According to the Library of Congress, there are two ongoing investigations related to various practices by Brazil and the implementation of commitments made by China under the
“Phase One” agreement, a bilateral trade deal signed on January 15, 2020 in order to resolve ongoing trade tensions since 2018. It also noted that tariffs on imports from China imposed under Section 301 in 2018 remain in effect.

While naming China, Navarro said that “Section 301 investigations are advancing country by country and practice by practice”. Interestingly, the Library of Congress mentions that the USTR recently concluded investigations into China’s shipping practices, semiconductor practices, and labour and human rights practices in Nicaragua.

Section 122 of the Trade Act, 1974: This statute was recently in the news, when Trump invoked his authority under Section 122 to issue an executive order imposing global tariffs, first at 10% and later raising it to 15% — the highest rate allowed under that. Unless extended by Congress, those tariffs are limited to 150 days and notably, no US president has previously used Section 122 to this effect. In his piece, Navarro mentions this “temporary global surcharge”.

Neal Katyal, the Indian-origin American lawyer who represented small businesses affected by these tariffs against the Trump administration in the Supreme Court, responded to Trump’s announcement in a post on X: “Seems hard for the President to rely on the 15 percent statute (sec 122) when his DOJ in our case told the Court the opposite… If he wants sweeping tariffs, he should do the American thing and go to Congress.”

Section 201 of the Trade Act, 1974: Part of the USTR’s enforcement functions, these actually refer to investigations (“Section 201 Investigations”) conducted under Section 203 of the Act. It empowers the president to “take all appropriate and feasible action within his power” to make it easier for domestic industry to adjust “to import competition and provide greater economic and social benefits than costs”.
Navarro highlighted these as “safeguard measures”, which he said that Trump had used in his first term to impose tariffs on solar panels and washing machines, with protections on solar still in place.

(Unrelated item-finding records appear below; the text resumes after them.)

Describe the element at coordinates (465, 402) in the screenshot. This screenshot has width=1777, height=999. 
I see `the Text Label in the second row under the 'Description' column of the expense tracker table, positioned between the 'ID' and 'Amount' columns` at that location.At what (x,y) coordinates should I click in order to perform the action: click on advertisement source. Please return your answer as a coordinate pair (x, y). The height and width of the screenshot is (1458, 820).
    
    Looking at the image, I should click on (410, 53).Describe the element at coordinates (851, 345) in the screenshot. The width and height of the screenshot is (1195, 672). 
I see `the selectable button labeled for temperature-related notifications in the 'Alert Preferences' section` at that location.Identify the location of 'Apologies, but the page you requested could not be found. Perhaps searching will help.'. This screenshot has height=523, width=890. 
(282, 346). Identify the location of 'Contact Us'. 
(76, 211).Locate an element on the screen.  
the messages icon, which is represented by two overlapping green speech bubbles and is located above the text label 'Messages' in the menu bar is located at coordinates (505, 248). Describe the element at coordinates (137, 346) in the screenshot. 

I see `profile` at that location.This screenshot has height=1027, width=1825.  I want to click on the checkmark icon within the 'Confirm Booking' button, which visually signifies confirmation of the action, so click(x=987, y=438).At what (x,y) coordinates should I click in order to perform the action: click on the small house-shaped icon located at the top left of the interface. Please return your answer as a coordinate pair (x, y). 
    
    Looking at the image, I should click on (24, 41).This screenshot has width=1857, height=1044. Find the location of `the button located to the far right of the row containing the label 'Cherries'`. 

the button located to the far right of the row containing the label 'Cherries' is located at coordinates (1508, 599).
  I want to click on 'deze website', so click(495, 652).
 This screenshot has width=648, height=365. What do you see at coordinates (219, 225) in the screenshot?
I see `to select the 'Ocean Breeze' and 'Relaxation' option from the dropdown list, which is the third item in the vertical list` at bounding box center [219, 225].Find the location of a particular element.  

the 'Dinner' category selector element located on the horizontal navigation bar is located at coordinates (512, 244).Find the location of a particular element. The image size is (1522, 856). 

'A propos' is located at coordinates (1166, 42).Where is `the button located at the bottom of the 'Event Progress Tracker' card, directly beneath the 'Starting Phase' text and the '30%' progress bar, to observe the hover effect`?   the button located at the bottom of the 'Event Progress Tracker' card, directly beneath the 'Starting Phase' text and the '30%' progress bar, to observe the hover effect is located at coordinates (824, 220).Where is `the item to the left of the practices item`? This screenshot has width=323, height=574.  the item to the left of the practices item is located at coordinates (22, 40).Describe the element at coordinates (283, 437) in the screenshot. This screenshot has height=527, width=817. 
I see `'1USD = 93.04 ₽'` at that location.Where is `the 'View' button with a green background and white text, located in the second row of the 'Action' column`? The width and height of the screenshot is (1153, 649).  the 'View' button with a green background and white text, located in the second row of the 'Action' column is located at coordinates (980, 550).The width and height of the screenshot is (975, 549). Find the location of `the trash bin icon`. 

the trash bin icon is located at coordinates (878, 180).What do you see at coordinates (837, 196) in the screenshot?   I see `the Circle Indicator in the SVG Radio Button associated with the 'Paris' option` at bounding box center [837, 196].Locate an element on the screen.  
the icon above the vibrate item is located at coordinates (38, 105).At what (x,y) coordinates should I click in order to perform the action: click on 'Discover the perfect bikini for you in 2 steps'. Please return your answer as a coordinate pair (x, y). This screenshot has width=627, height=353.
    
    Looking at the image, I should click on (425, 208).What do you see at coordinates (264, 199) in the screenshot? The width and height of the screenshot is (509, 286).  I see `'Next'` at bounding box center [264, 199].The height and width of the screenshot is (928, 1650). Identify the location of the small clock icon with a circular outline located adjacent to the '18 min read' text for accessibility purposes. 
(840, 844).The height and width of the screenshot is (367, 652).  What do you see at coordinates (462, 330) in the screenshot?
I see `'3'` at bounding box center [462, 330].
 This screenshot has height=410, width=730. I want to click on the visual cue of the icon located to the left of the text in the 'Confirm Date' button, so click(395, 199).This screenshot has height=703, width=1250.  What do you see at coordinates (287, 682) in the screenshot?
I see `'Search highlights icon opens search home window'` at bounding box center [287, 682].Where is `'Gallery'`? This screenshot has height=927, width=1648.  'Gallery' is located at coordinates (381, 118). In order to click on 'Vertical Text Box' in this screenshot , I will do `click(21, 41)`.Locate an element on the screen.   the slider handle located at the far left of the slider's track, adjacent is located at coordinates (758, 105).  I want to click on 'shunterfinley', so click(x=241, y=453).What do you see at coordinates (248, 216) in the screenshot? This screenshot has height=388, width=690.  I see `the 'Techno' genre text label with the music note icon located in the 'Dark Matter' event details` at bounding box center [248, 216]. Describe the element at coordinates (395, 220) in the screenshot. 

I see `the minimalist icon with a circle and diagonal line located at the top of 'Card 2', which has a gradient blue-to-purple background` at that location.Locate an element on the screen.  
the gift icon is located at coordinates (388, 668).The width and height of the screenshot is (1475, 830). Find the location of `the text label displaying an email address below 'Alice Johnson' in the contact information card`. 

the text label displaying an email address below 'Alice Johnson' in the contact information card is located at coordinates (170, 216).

Section 338 of the Tariff Act, 1930: A Great Depression-era statute, this empowers the president to impose tariffs up to 50% or even total import bans in case of discrimination against US commerce. In an article, ING economists Carsten Brezski and Julian Geib wrote that although the provision was “untested in modern trade law, lacks procedural safeguards, and would invite immediate legal challenges”, the Trump administration could choose to use it if it “wants to signal maximum aggression”.

‘Good news’

In his 2026 State of the Union address, Trump attributed the country’s “stunning economic turnaround” to tariffs, saying that countries “that were ripping us off for decades” were now paying the US “hundreds of billions of dollars”.

But he said that “these countries are now happy and so are we” because of the deals that had been struck. “Almost all countries and corporations want to keep the deal that they already made… Knowing that the legal power that I as president have to make a new deal could be far worse for them,” he added.

This bit of “good news” from Trump echoed what Navarro wrote: “Any country that believes the court’s ruling strengthens its hand — or allows it to walk away from the bargaining table — is misreading the moment.” In Navarro’s reading, the court had “closed one door while leaving an entire corridor of tariff authority wide open”. On the power of the president to impose tariffs, he said: “The tools remain, and the statutory footing beneath them is now clearer.”

In that sense, what Trump said during his annual address about using those “tools” was not too far off either. “They’re a little more complex, but they’re actually probably better — leading to a solution that will be even stronger than before. Congressional action will not be necessary… And as time goes by, I believe the tariffs, paid for by foreign countries, will, like in the past, substantially replace the modern-day system of income tax.”